═══ TEXTO FUENTE

Génesis 2, 7-9; 3, 1-7
"Del Aliento de Vida al Susurro de la Duda"
Este pasaje combina dos momentos cruciales de la narrativa del Génesis: la creación íntima del ser humano y la entrada del drama moral en la historia. Es la transición de la armonía total a la ruptura.
Aquí se nos presenta una imagen "antropomórfica" de Dios: un Dios artesano.
Nuestra dualidad: Dios modela al hombre del "polvo de la tierra" (adamah) y sopla en su nariz "aliento de vida" (nishmat chayyim). Somos, al mismo tiempo, fragilidad terrenal y dignidad divina.
El Jardín: Dios no abandona al hombre en un desierto, sino que planta un jardín. El Edén es el símbolo de la comunión plena con la naturaleza y con el Creador.
Los dos árboles: En el centro están el Árbol de la Vida (comunión eterna) y el Árbol del Conocimiento del Bien y del Mal (el límite de la autonomía humana).
La serpiente entra en escena no con un ataque frontal, sino con una pregunta distorsionada: "¿Es verdad que Dios les dijo que no comieran de ningún árbol...?".
La estrategia de la duda: La serpiente exagera la prohibición para hacer que Dios parezca un tirano.
La desconfianza: El veneno real no es el fruto, sino la idea de que Dios nos está ocultando algo bueno, de que Él es un rival y no un Padre. "Serán como dioses": la tentación es definir por nosotros mismos lo que está bien y lo que está mal, sin referencia a la Verdad.

══════
═══ MATERIAL PROPORCIONADO

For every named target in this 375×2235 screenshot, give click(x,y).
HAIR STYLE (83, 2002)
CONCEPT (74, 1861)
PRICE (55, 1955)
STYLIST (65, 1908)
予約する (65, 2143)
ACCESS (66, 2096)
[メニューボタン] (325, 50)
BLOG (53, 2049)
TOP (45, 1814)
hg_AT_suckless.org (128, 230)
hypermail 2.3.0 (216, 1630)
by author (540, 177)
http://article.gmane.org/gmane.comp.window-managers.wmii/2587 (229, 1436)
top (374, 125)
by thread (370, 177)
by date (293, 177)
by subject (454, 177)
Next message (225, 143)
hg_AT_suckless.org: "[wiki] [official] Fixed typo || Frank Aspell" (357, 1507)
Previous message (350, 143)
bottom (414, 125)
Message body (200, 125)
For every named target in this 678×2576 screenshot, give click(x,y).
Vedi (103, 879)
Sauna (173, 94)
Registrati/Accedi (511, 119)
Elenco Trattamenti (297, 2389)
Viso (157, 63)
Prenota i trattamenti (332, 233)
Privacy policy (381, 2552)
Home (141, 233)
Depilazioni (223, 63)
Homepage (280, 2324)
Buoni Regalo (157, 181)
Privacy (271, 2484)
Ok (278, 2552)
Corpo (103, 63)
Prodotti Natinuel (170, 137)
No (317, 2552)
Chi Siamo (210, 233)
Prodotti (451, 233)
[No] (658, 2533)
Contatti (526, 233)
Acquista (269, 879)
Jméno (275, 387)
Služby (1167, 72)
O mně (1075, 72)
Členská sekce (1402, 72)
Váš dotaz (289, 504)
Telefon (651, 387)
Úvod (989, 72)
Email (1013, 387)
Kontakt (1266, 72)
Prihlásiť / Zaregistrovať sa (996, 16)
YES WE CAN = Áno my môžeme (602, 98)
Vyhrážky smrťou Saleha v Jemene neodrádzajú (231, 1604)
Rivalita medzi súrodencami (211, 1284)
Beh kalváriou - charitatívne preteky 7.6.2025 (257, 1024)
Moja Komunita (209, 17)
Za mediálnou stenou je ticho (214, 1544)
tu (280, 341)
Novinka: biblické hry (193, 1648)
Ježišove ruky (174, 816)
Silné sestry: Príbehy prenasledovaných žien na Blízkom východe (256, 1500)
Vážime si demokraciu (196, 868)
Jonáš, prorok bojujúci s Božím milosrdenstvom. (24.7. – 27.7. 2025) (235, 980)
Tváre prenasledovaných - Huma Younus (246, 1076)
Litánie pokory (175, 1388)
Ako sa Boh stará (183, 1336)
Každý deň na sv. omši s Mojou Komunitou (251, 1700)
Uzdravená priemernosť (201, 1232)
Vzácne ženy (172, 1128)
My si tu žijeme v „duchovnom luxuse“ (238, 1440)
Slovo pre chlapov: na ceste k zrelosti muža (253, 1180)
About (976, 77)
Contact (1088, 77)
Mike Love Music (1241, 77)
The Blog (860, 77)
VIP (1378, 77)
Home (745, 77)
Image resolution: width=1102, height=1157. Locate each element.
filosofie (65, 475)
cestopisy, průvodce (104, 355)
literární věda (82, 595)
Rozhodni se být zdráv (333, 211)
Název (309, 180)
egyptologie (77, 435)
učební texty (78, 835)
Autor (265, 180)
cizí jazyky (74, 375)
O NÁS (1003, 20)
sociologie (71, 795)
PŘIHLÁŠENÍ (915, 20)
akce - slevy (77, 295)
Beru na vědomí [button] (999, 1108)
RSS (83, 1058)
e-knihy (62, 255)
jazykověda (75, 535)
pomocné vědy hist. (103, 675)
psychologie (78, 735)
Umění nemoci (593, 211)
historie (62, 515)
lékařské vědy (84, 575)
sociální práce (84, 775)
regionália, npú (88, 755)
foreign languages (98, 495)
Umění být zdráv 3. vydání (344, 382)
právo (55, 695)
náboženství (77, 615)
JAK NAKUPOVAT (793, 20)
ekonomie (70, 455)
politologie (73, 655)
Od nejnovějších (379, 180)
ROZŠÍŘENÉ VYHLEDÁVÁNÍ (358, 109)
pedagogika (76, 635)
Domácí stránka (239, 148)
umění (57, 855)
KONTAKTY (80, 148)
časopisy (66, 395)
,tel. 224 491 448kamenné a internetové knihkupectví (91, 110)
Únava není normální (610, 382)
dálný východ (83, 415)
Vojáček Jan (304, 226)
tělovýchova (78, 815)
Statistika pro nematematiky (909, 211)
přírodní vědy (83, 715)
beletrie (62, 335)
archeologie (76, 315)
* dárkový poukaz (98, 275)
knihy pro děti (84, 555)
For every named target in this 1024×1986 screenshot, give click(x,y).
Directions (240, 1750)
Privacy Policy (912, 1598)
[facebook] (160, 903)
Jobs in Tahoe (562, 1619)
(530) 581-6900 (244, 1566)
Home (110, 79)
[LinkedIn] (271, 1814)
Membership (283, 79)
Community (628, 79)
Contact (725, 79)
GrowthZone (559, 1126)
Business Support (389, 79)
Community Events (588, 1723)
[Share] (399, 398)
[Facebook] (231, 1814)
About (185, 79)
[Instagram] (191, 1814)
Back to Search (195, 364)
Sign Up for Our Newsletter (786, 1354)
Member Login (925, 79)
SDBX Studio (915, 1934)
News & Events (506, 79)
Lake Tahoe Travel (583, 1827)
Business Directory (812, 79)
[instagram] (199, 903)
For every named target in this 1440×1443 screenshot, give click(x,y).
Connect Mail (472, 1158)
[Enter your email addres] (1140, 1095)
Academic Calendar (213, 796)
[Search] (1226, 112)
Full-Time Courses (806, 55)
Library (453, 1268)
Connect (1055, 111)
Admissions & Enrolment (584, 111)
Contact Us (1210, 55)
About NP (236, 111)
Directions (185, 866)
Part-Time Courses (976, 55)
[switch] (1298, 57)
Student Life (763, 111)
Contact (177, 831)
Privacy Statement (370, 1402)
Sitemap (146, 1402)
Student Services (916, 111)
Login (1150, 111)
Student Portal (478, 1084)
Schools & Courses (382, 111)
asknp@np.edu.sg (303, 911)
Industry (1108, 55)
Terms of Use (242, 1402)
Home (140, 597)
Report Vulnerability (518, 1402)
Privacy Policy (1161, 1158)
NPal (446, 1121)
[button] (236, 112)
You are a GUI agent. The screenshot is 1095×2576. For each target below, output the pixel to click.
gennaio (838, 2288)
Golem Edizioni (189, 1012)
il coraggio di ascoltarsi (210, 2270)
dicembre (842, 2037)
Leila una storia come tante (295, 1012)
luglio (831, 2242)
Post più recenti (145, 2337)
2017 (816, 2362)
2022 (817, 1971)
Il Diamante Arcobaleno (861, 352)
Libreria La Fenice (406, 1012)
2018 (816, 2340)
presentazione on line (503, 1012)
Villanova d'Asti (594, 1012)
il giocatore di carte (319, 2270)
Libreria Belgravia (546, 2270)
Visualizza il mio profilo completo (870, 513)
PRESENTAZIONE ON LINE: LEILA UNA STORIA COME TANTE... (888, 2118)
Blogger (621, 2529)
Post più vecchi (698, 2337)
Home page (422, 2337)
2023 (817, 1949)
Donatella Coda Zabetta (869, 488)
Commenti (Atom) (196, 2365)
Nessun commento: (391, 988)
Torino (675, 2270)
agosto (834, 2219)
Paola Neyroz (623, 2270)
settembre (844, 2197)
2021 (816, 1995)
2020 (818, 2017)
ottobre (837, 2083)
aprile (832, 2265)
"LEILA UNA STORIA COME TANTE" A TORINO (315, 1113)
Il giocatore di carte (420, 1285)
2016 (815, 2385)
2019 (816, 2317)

══════

● INSTRUCCIONES:
A: Reproduce del comentario sobre el Génesis el fragmento que va de "Los dos árboles: En" a "la autonomía humana).", ambos incluidos.
B: Escribe la continuación del comentario sobre el Génesis a partir de su última oración.
El material no guarda relación con el comentario sobre el Génesis.

● TUS RESPUESTAS:
A:
Los dos árboles: En el centro están el Árbol de la Vida (comunión eterna) y el Árbol del Conocimiento del Bien y del Mal (el límite de la autonomía humana).

B:
El proceso del pecado: Eva ve (atracción), toma (decisión), come (acción) y comparte (socialización del mal). Es el mismo proceso que Santiago describirá siglos después.
La consecuencia inmediata: "Se les abrieron los ojos". Pero no fue la iluminación prometida, sino la pérdida de la armonía.
La vergüenza: El primer signo del pecado es la ruptura entre ellos mismos. Se ven desnudos y sienten necesidad de cubrirse. La transparencia se ha perdido; ahora hay miedo y necesidad de ocultarse.
Este texto es un espejo de nuestra propia psicología espiritual:
Recordar nuestro origen: Somos polvo, pero soplados por Dios. Reconocer nuestra fragilidad nos hace humildes; reconocer nuestro aliento divino nos da esperanza.
Identificar el susurro: La tentación moderna rara vez es una invitación al mal absoluto; suele ser una invitación a la "autonomía absoluta". Es creer que yo soy el dueño de la verdad y que las reglas de Dios son límites a mi libertad, cuando en realidad son los muros que protegen mi jardín.
El miedo a la vulnerabilidad: Cuando pecamos o actuamos mal, nuestra tendencia es "coser hojas de higuera" (excusas, máscaras, perfiles falsos) para que nadie vea nuestra verdadera "desnudez". El camino de vuelta a Dios comienza por dejar caer esas hojas.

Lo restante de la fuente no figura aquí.